Articles
21 September 2020

FX Positioning: (Almost) all aboard the short-USD wagon

For the first time since 2013, all but one of the G10 currencies reported by the CFTC show net long positioning vs the USD. CAD is the outlier as it stays oversold despite its peers (AUD, in particular, this week) experiencing fierce short-squeezing. Meanwhile, GBP shorts are building, but the positioning is still over-complacent to no-deal Brexit risk

USD bearish sentiment keeps spreading

CFTC positioning data – updated as of 15 September - keeps adding evidence to the widespread USD bearish narrative. As shown in the figure below: the two biggest moves in the week 9-15 September were recorded in GBP and AUD positioning, while all other currencies were broadly unchanged.

Source: CFTC, Macrobond, ING
CFTC, Macrobond, ING

EUR/USD positioning faced only a minor setback (-1.3% of open interest) in the week and held on to the role of most overbought currency in G10 (+27% of open interest).

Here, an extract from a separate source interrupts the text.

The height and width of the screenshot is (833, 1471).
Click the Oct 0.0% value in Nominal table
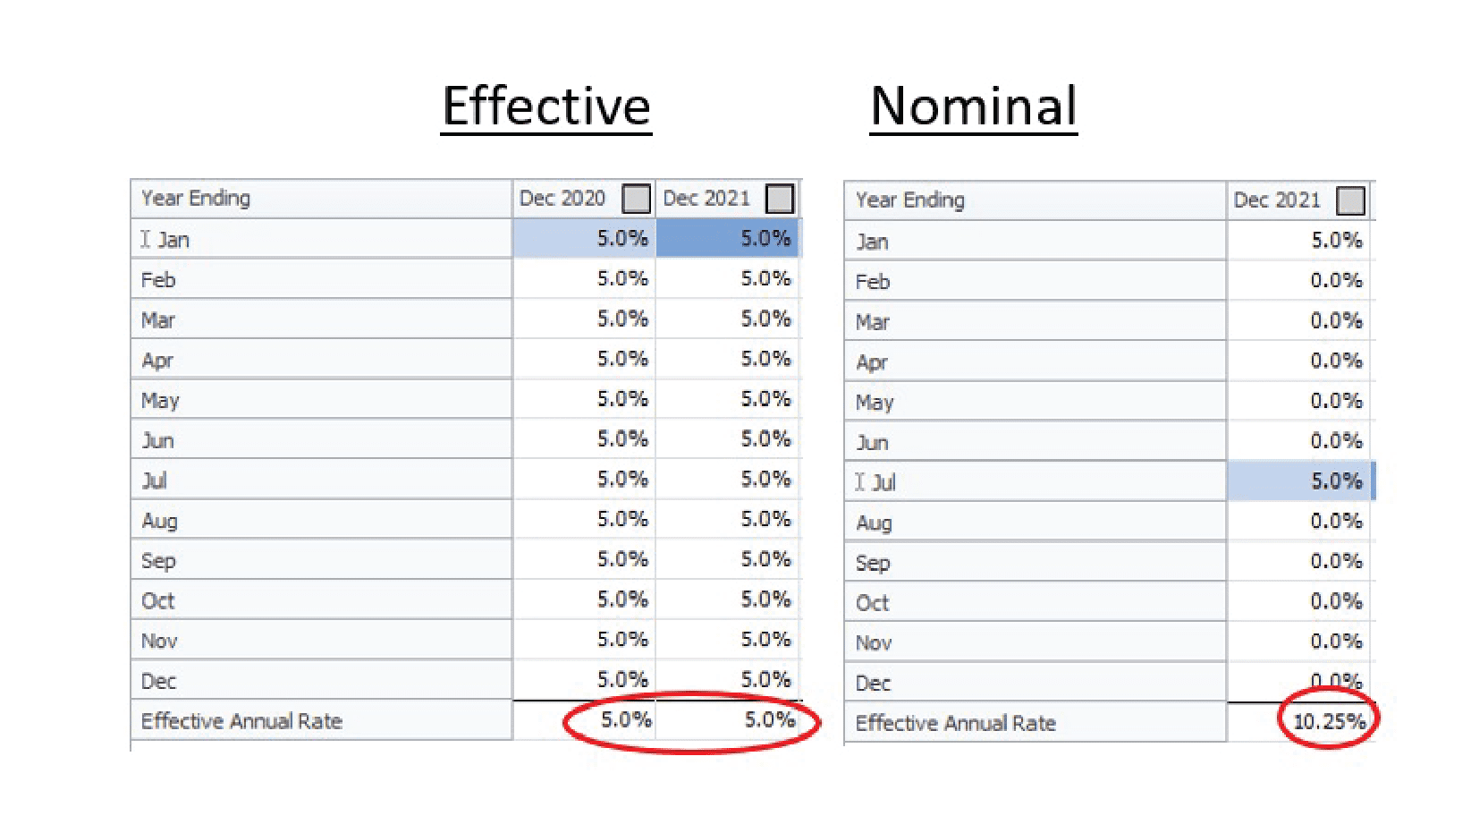point(1332,601)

While this would normally highlight a disproportionate risk of a short-squeeze-triggered downward correction in EUR, the current extraordinary combination of bearish USD factors (the Fed’s recent reiteration of lower-for-longer rates being a case in point) makes us believe USD weakness is still set to keep a floor below EUR/USD and the chances of a large short-squeeze are limited. We discussed last week how the USD shorts appear to have become a structural character of G10 positioning.

For the first time since early 2013 (when the yen was the only outlier), all but one G10 currencies (CAD being the outlier) reported by CFTC have a net-long positioning vs the USD. This is further evidence that investors are continuing to unload their long-dollar positions vs almost all G10 currencies, with the idiosyncratic risk-sensitiveness of each of those currency being a secondary factor to the prevailing dollar bearish sentiment.

AUD’s big jump to a more realistic positioning

The Aussie dollar’s net longs jumped dramatically by nearly 14% of open interest as its net positioning moved from the neutral/ short area to overbought territory.

Such a large swing does not necessarily appear warranted by any event or key change in AUD fundamentals: good employment data out last Thursday are not covered by the CFTC report. Still, the current AUD positioning (+12% of o.i.) appears more realistic than the previous net-short positioning, considering AUD has been at the forefront of the G10 rally vs USD in the summer months. The alignment with NZD positioning is also a testament of this.

The third G10 commodity currency – CAD – remains the odd one out, now being the only G10 currency with a net short positioning with the USD. There are some reasons that may explain the higher stickiness of CAD shorts compared to its peers: the high exposure to the concerning Covid-19 situation in the US, a significant increase in the BoC balance sheet, signs of instability in the Trudeau administration after another political scandal, a slower recovery in Canada compared to other countries (although data are not fully endorsing this last concern yet).

While we continue to see positioning as a factor that in the short-term can help CAD reduce its downside risks, we also highlight how CFTC data may not be mirroring the true market sentiment on CAD as it did for AUD and NZD for most of the past few months.

GBP: Brexit shorts still have a long way to go

The second most sizeable move in G10 positioning last week was the erosion of GBP net long positioning with a drop from 7% of open interest to 2%.

This dynamic has tight links with the developments in Brexit saga, and the resurgence of shorts coincided with mounting speculations that the UK government may back out from the Withdrawal Agreement amid stalling trade negotiations with the EU. This is generating a higher perceived risk of no-deal which has already taken a toll on GBP.

Still, GBP net shorts are nothing but a fraction of what we witnessed in other period where a no-deal outcome appeared as tangible as it is now. The risk premium built into GBP (according to our short-term fair value model) is also quite limited. All this suggests that GBP remains quite complacent to the hard-Brexit risk and the balance of risks seems skewed to the downside for sterling in the short-term.